DI YOGYAKARTA — PT Pertamina Patra Niaga mengungkapkan bahwa harga keekonomian BBM RON 92 di pasar global terus meroket. VP Commercial & Shipping Business Development Pertamina Patra Niaga Sigit Setiawan menyebutkan, harga rata-rata BBM jenis tersebut di pasar internasional sudah berada di kisaran Rp 20.000 hingga Rp 21.000 per liter.
"Harga RON 92 di pasar internasional sekarang itu sekitar di angka Rp 20 ribuan per liternya," ujar Sigit dalam sebuah diskusi di Jakarta, Senin (10/3).
Selisih antara harga pasar dan harga jual eceran di Indonesia cukup lebar. BBM RON 92 yang dijual Pertamina saat ini masih berada di bawah Rp 13.500 per liter di sebagian besar wilayah. Artinya, setiap liter BBM yang dikonsumsi masyarakat, negara harus menanggung selisih hingga Rp 7.500 sampai Rp 8.500.
Kondisi ini menjadi beban berat bagi Anggaran Pendapatan dan Belanja Negara (APBN). Pemerintah setiap tahun mengalokasikan triliunan rupiah untuk subsidi dan kompensasi energi, khususnya BBM dan LPG, agar harga di tingkat konsumen tidak melambung tinggi.
Kenaikan harga minyak mentah dunia menjadi pemicu utama lonjakan harga BBM global. Ketegangan geopolitik dan kebijakan produksi negara-negara OPEC+ membuat pasokan minyak ketat. Akibatnya, harga minyak mentah acuan seperti Brent terus bergerak di atas 80 dolar AS per barel dalam beberapa pekan terakhir.

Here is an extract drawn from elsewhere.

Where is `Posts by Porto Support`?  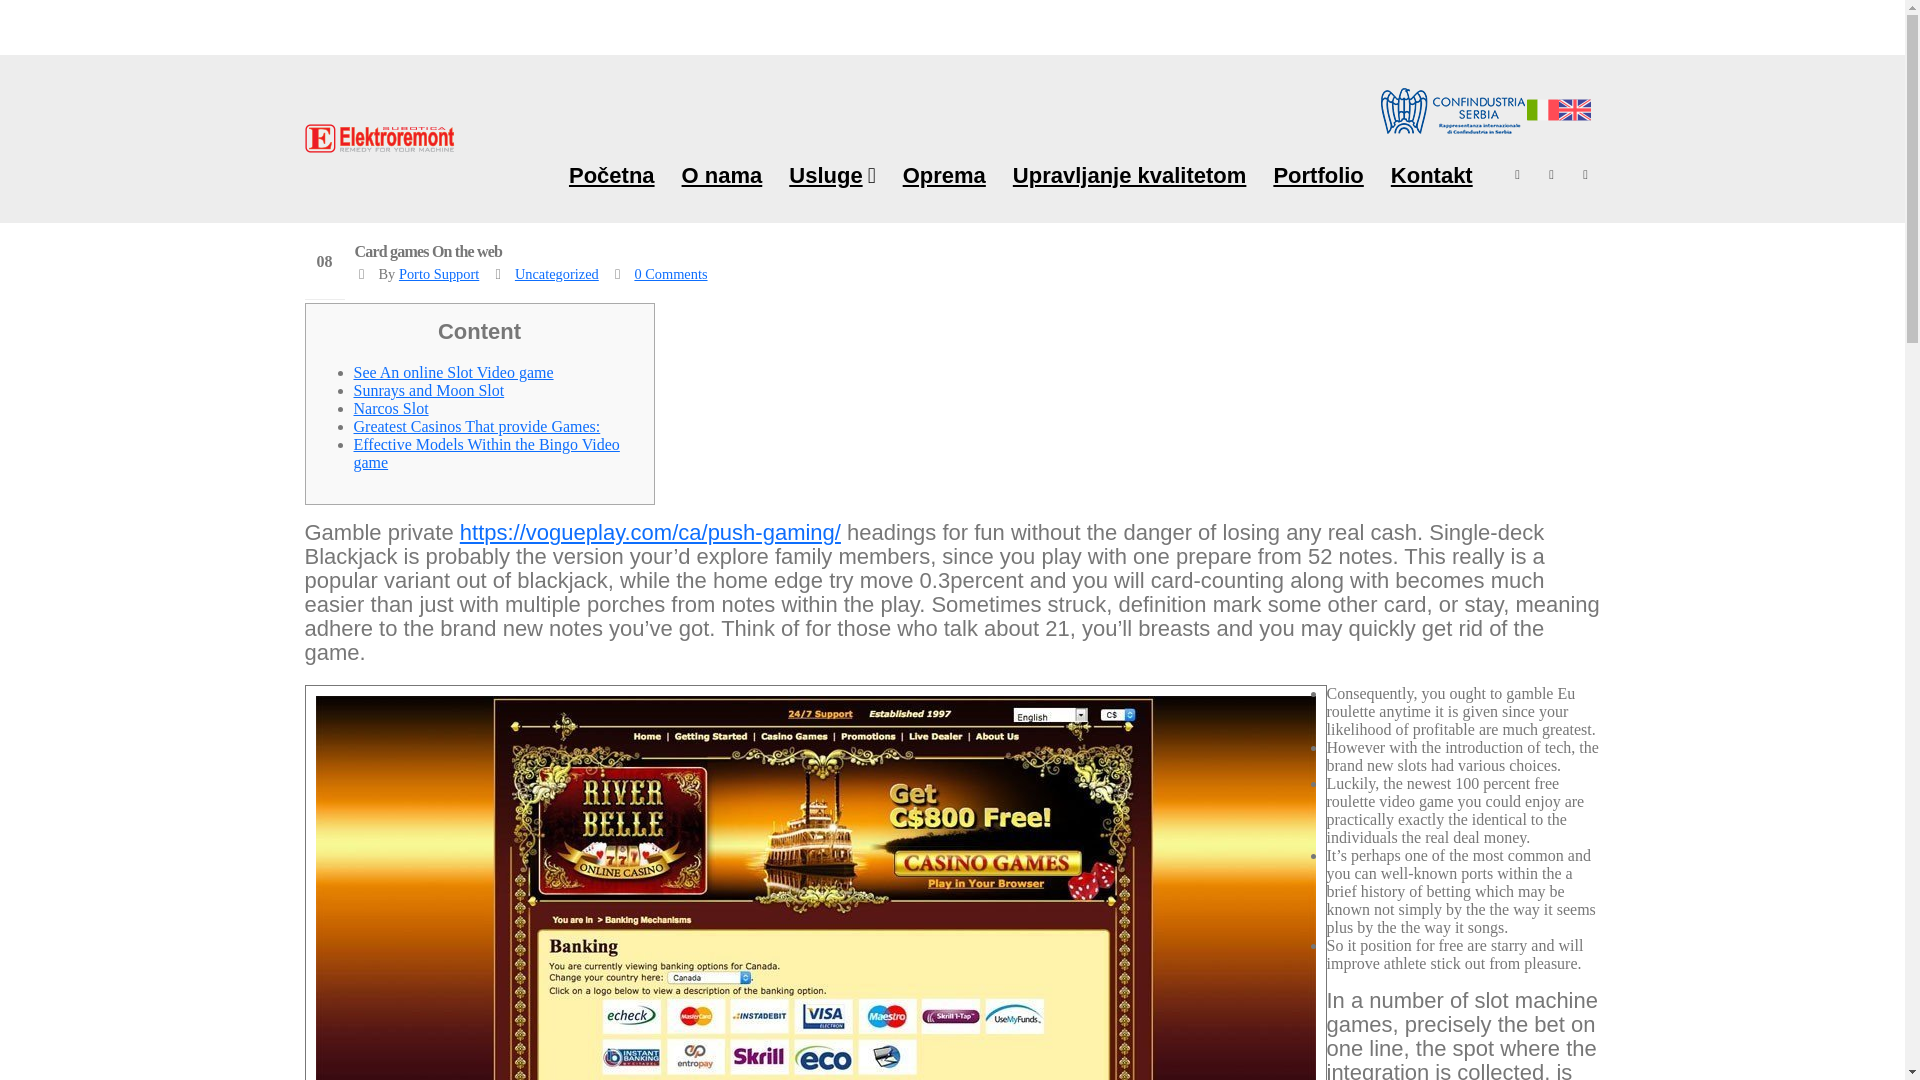
Posts by Porto Support is located at coordinates (438, 273).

Bagi masyarakat, tekanan harga energi global berarti risiko inflasi masih mengintai. Meski harga BBM di dalam negeri belum dinaikkan, potensi penyesuaian harga selalu menjadi opsi jika beban subsidi dianggap terlalu besar. Sementara itu, industri manufaktur dan transportasi juga tertekan karena biaya logistik dan bahan baku ikut naik.
Pemerintah dan Pertamina terus mengkaji skenario terbaik untuk menjaga daya beli masyarakat tanpa membebani fiskal secara berlebihan. Salah satu opsi yang kerap dibahas adalah pembatasan subsidi agar lebih tepat sasaran, hanya untuk masyarakat kurang mampu dan kendaraan umum.

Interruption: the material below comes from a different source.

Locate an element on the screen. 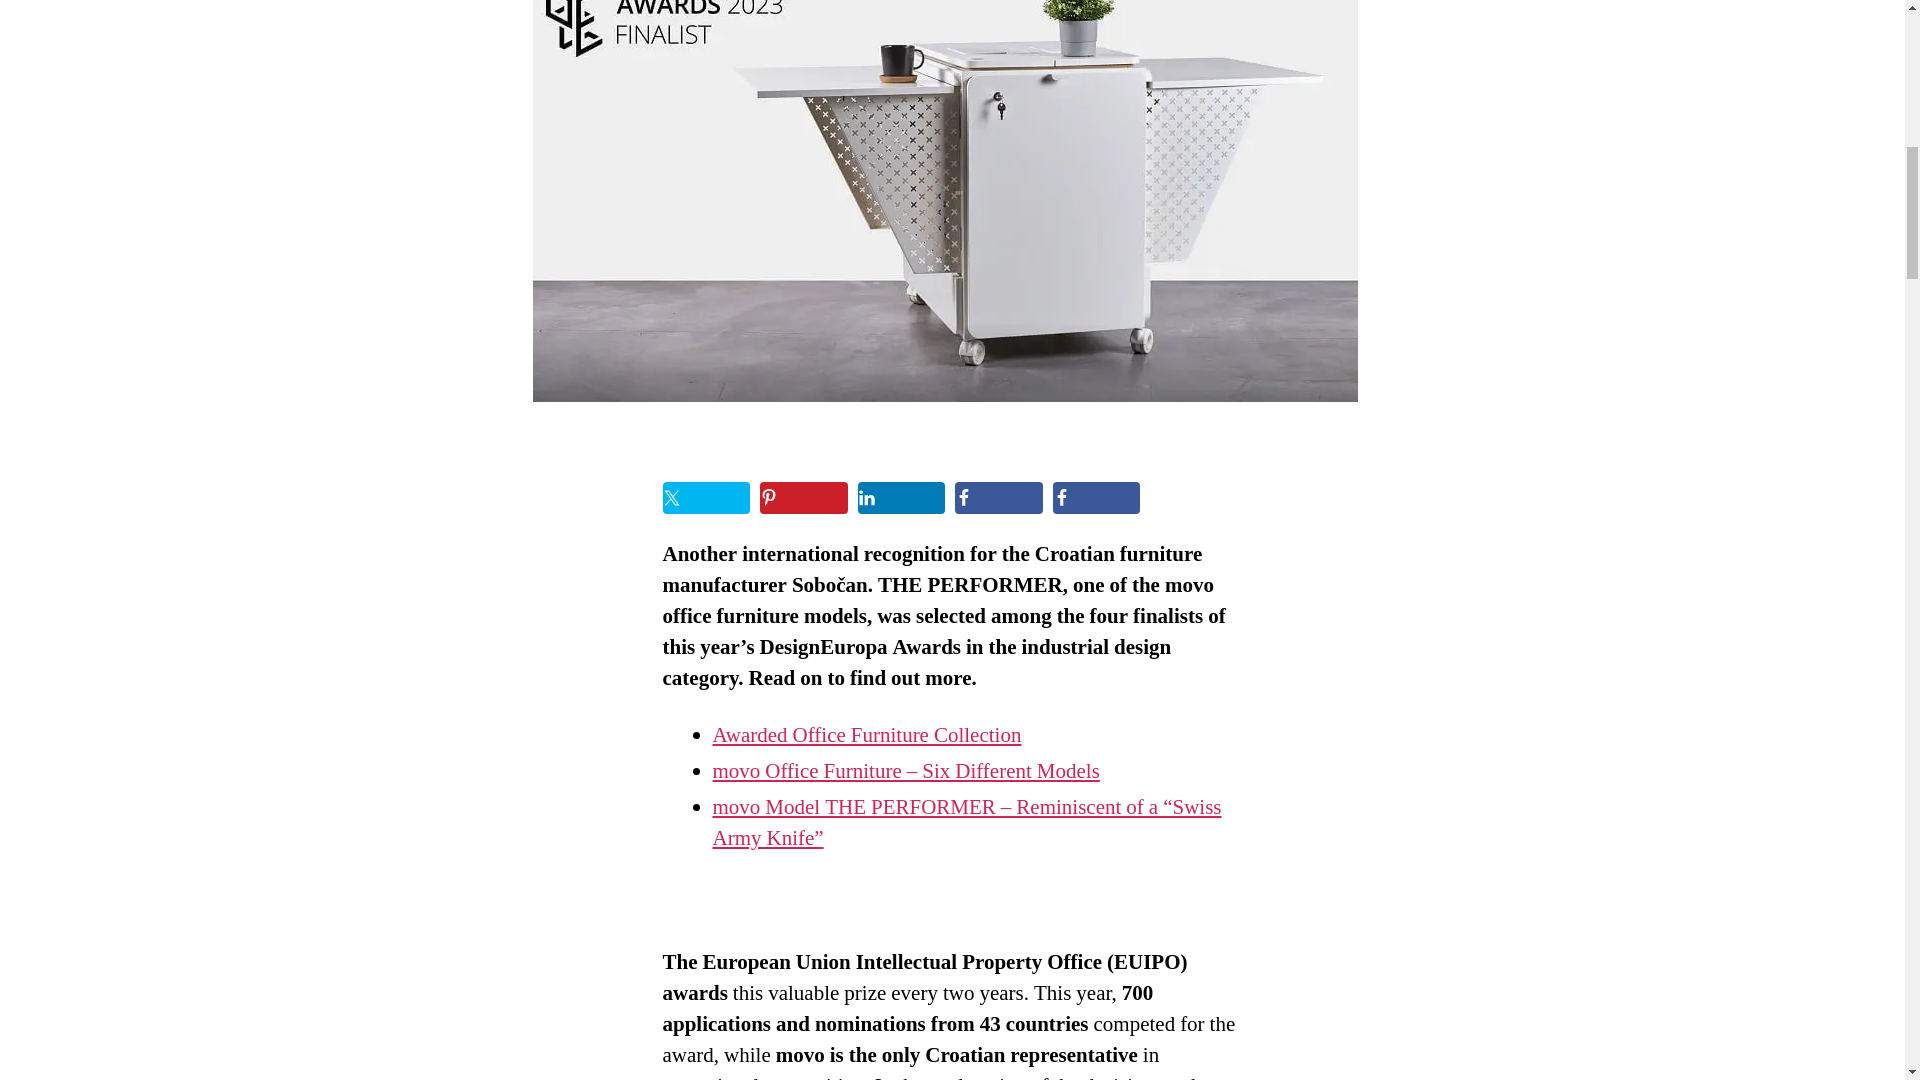  Share on Facebook is located at coordinates (998, 498).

Meski begitu, hingga saat ini belum ada keputusan resmi mengenai kenaikan harga BBM nonsubsidi atau perubahan skema subsidi. Pertamina memastikan akan terus berkoordinasi dengan Kementerian Energi dan Sumber Daya Mineral (ESDM) serta Kementerian Keuangan untuk menjaga stabilitas pasokan dan harga di tingkat konsumen.